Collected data

+ + +

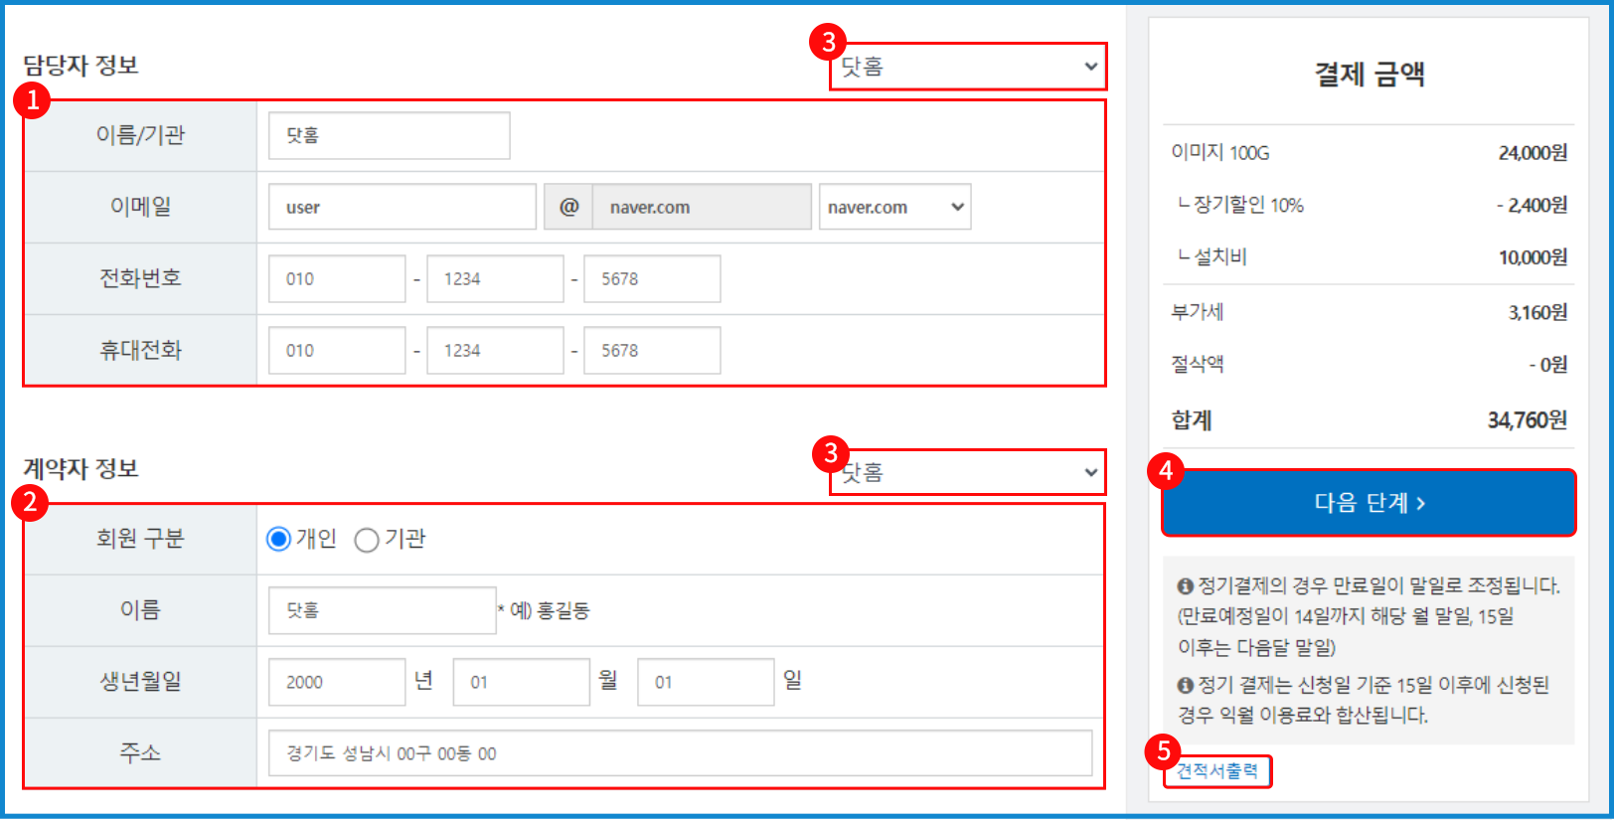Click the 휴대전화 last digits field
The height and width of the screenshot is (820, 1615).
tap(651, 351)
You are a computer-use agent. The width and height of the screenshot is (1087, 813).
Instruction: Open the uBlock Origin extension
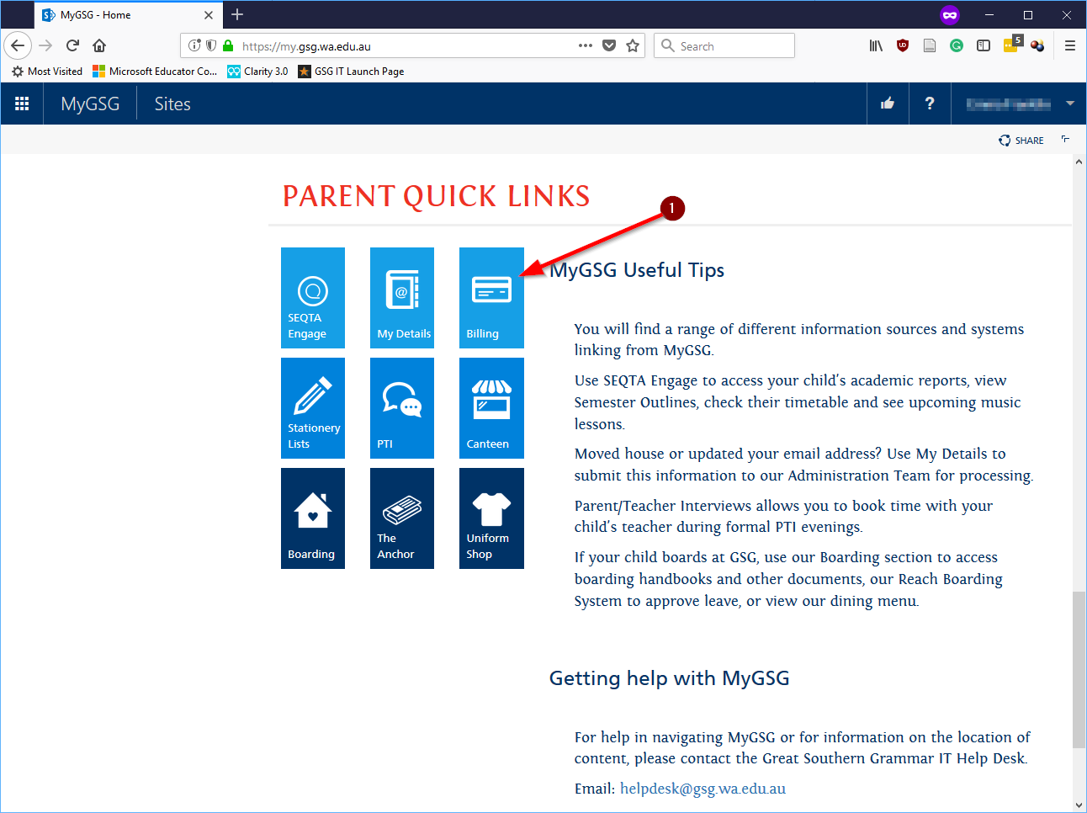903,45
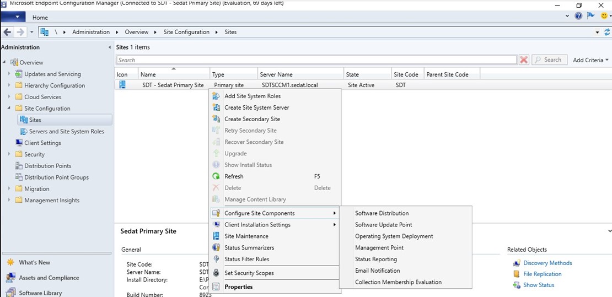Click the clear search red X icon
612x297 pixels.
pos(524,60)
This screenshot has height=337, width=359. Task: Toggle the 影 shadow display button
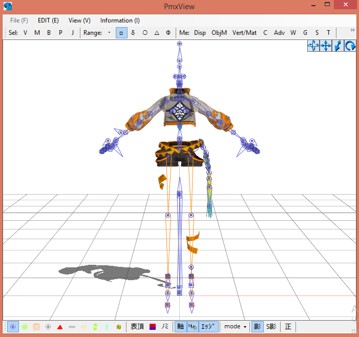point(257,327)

+ + +

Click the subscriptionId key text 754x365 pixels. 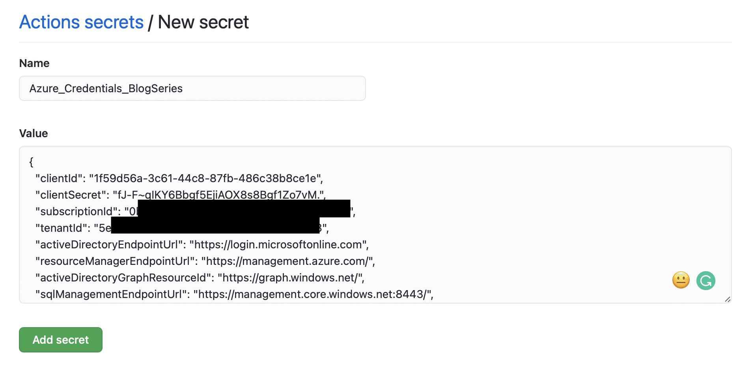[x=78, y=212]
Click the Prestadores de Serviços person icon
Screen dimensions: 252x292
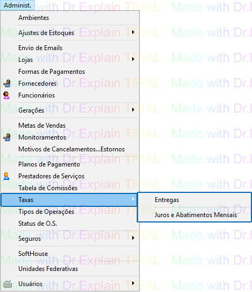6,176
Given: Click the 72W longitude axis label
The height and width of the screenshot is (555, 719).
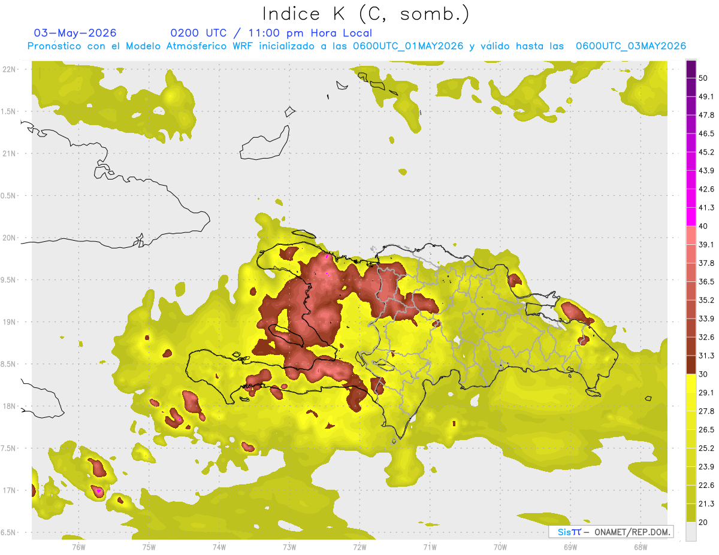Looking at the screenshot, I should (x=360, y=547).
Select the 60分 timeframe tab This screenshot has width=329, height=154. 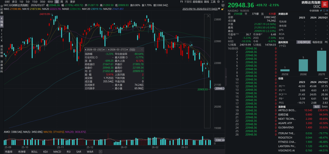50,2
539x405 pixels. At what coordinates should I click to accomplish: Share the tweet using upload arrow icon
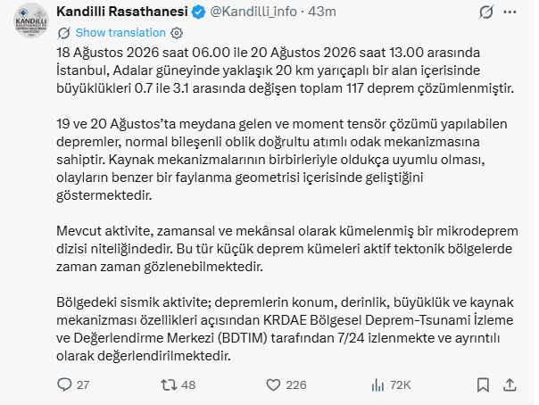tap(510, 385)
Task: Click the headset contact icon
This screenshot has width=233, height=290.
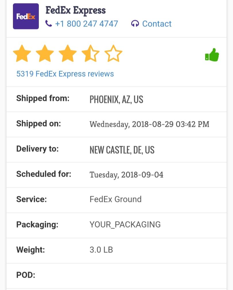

+ + +

• What you have to do: Copy the entries above exactly, but only from the line holding "Task: Click the headset contact icon" through the line holding "This screenshot has width=233, height=290.", both included.

• Finished task:
Task: Click the headset contact icon
This screenshot has width=233, height=290.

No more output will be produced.